Reisdorph, NA, Hendricks, AE, Tang, M, Doenges, KA, Reisdorph, RM, Tooker, BC, Quinn, K, Borengasser, SJ, Nkrumah-Elie, Y, Frank, DN, et al
Scientific reports. 2020;(1):1157
Abstract
Although health benefits of the Dietary Approaches to Stop Hypertension (DASH) diet are established, it is not understood which food compounds result in these benefits. We used metabolomics to identify unique compounds from individual foods of a DASH-style diet and determined if these Food-Specific Compounds (FSC) are detectable in urine from participants in a DASH-style dietary study. We also examined relationships between urinary compounds and blood pressure (BP). Nineteen subjects were randomized into 6-week controlled DASH-style diet interventions.
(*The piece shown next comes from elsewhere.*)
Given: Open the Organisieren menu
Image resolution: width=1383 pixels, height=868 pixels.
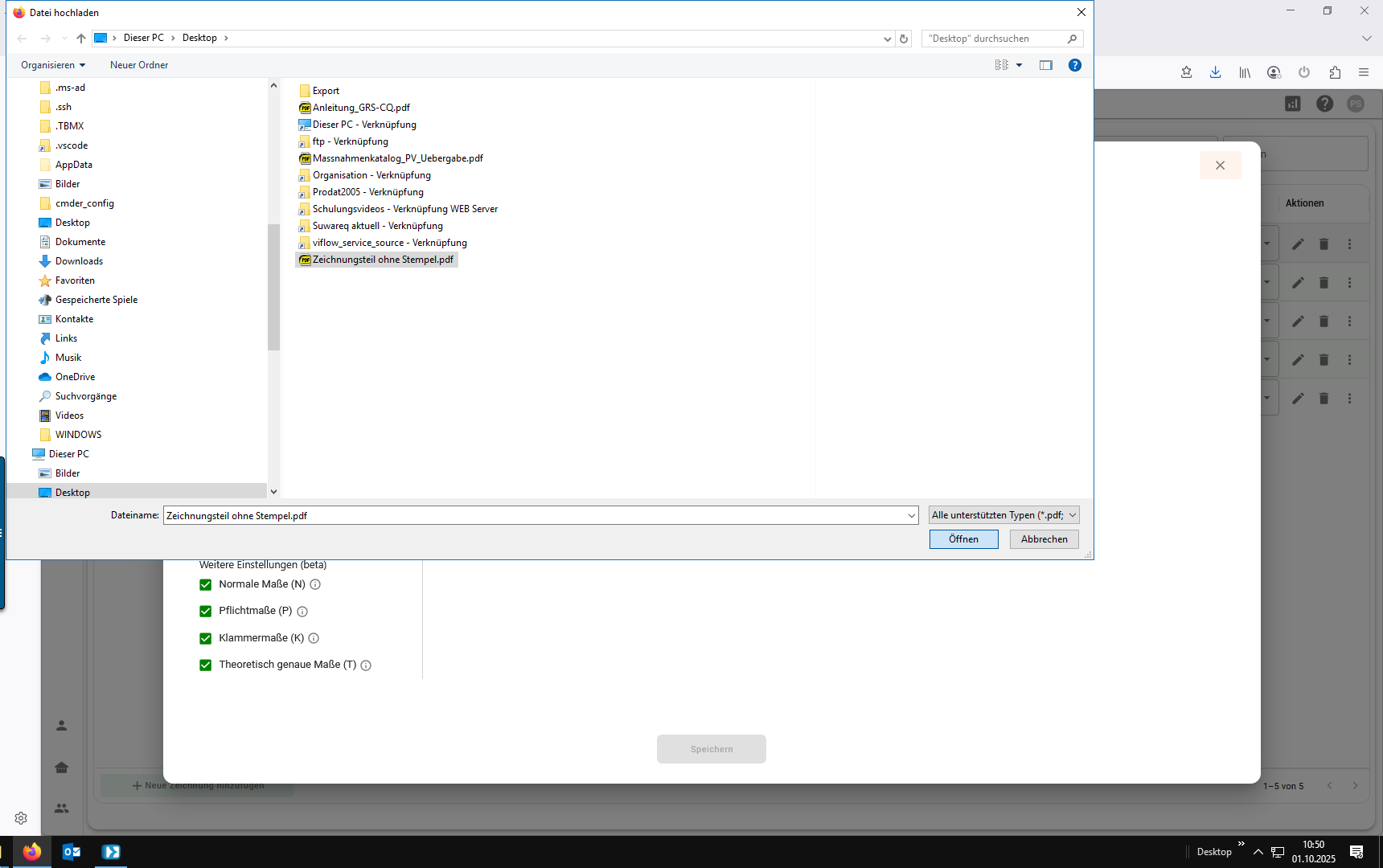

Mass spectrometry-based metabolomics was performed on 24-hour urine samples collected before and after each intervention and on 12 representative DASH-style foods. Between 66-969 compounds were catalogued as FSC; for example, 4-hydroxydiphenylamine was found to be unique to apple. Overall, 13-190 of these FSC were detected in urine, demonstrating that these unmetabolized food compounds can be discovered in urine using metabolomics. Although linear mixed effects models showed no FSC from the 12 profiled foods were significantly associated with BP, other endogenous and food-related compounds were associated with BP (N = 16) and changes in BP over time (N = 6). Overall, this proof of principle study demonstrates that metabolomics can be used to catalog FSC, which can be detected in participant urine following a dietary intervention.